National Review's List of the Top 100 Nonfiction Books of the 20th Century

    For the power of Man to make himself what he pleases means, as we have seen, the power of some
    men to make other men what they please.
        -C.S. Lewis, The Abolition of Man

Undoubtedly, people (at least kids) will be reading The Chronicles of Narnia (see Orrin's review) for years to come.  And The Screwtape Letters (see Orrin's review) are also likely to last, if for no other reason than that they are very funny.  Though folks aren't terribly likely to make the connection to the historical person, the character C.S. Lewis will even live on thanks to the movie Shadowlands.  But the work for which he really deserves to be remembered is this short trio of lectures ostensibly on education.

In the first lecture, Men Without Chests, he  takes as his starting point a deceptively simple reference to The Green Book, an English textbook used in Britain's upper form schools:

    In their second chapter Gaius and Titius quote the well-known story of Coleridge at the waterfall.
    You remember that there were two tourists present: that one called it 'sublime' and the other 'pretty':
    and that Coleridge mentally endorsed the first judgement and rejected the second with disgust.
    Gaius and Titius comments as follows: 'When the man said That is sublime, he appeared to be
    making a remark about the waterfall. ... Actually ... he was not making a remark about the
    waterfall, but a remark about his own feelings.  What he was saying was really I have feelings
    associated in my mind with the word "Sublime," or shortly, I have sublime feelings.'  Here are a
    good many deep questions settled in a pretty summary fashion.  But the authors are not yet
    finished.  They add: 'This confusion is continually present in language as we use it.  We appear to
    be saying something very important about something: and actually we are only saying about our
    own feelings.'

I say deceptive because for those of us who were brought up using such texts, it is easy to miss the insidious nature of the distinction its authors draw.  But as Lewis points out:

    The schoolboy who reads this passage in The Green Book will believe two propositions: firstly, that
    all sentences containing a predicate of value are statements about the emotional state of the speaker,
    and, secondly, that all such statements are unimportant.

This may still seem unexceptional; don't we after all believe that "Beauty is in the eye of the beholder?"  What's the big deal?

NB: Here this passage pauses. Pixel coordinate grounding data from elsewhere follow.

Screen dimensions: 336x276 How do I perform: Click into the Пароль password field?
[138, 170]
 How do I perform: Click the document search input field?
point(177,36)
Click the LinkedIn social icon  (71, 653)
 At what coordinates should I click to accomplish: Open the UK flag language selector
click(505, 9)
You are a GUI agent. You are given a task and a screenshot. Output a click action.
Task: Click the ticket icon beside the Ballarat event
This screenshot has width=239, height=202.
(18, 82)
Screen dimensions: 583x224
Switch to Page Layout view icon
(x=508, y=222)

Well, the big deal is that the textbook authors are teaching children that there is no such thing as objective value, that all judgments about value are subjective.  And this is a big deal, the biggest.  Because to deny that there is such a thing as objective value is to reject something fundamental to our belief system, indeed to the belief system of nearly every advanced civilization.  Lewis refers to this fundamental concept as the Tao:

    It is the doctrine of objective value, the belief that certain attitudes are really true, and others are
    really false, to the kind of thing the universe is and the kind of things we are.

Deny the Tao, deny the existence of objective value, and you deny the validity of the objective standards which nearly every religion depends on to govern conduct.  We require these objective standards, and not surprisingly all religions have arrived at roughly the same ones, because in their absence man has no internal regulators to make him behave in a moral fashion:

    As the king governs by the executive, so reason in man must rule the mere appetites by means of
   the 'spirited element.'  The head rules the belly through the chest--the seat, as Alanus tells us, of
    Magnanimity--Sentiment--these are the indispensable liaison officers between cerebral man and
    visceral man.  It may even be said that it is by this middle element that man is man: for by his
    intellect he is mere spirit and by his appetite mere animal.  The operation of The Green Book and
    its kind is to produce what may be called Men without Chests.

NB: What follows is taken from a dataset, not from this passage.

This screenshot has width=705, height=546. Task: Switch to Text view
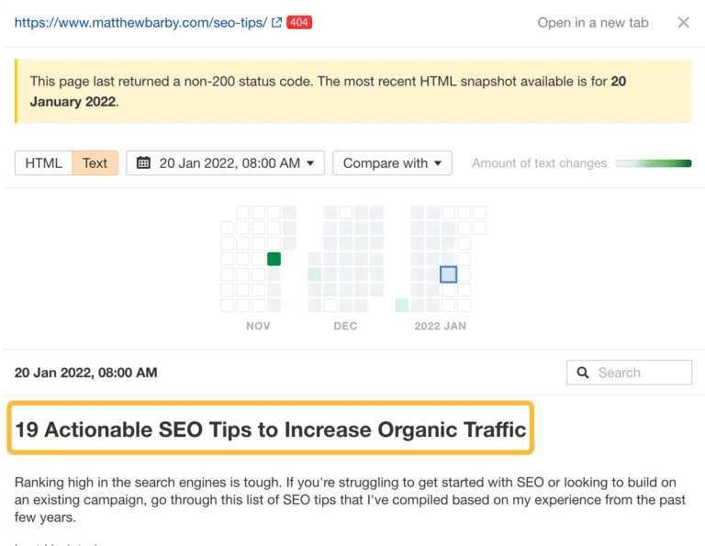click(95, 162)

Resort to pure reason (the Head) or pure emotion (the Belly) does not suffice to instruct us what behavior is right and what is wrong.  There must be objective values--standards that are absolute, universal, and external to man--to provide guidance.  These are then internalized--whether as God's Commandments or Aristotelian Ethics or whatever--and Lewis says, located in the Chest where they essentially form what we call character.  When Lewis says that texts like The Green Book are creating Men Without Chests, he means that they produce students who have no character.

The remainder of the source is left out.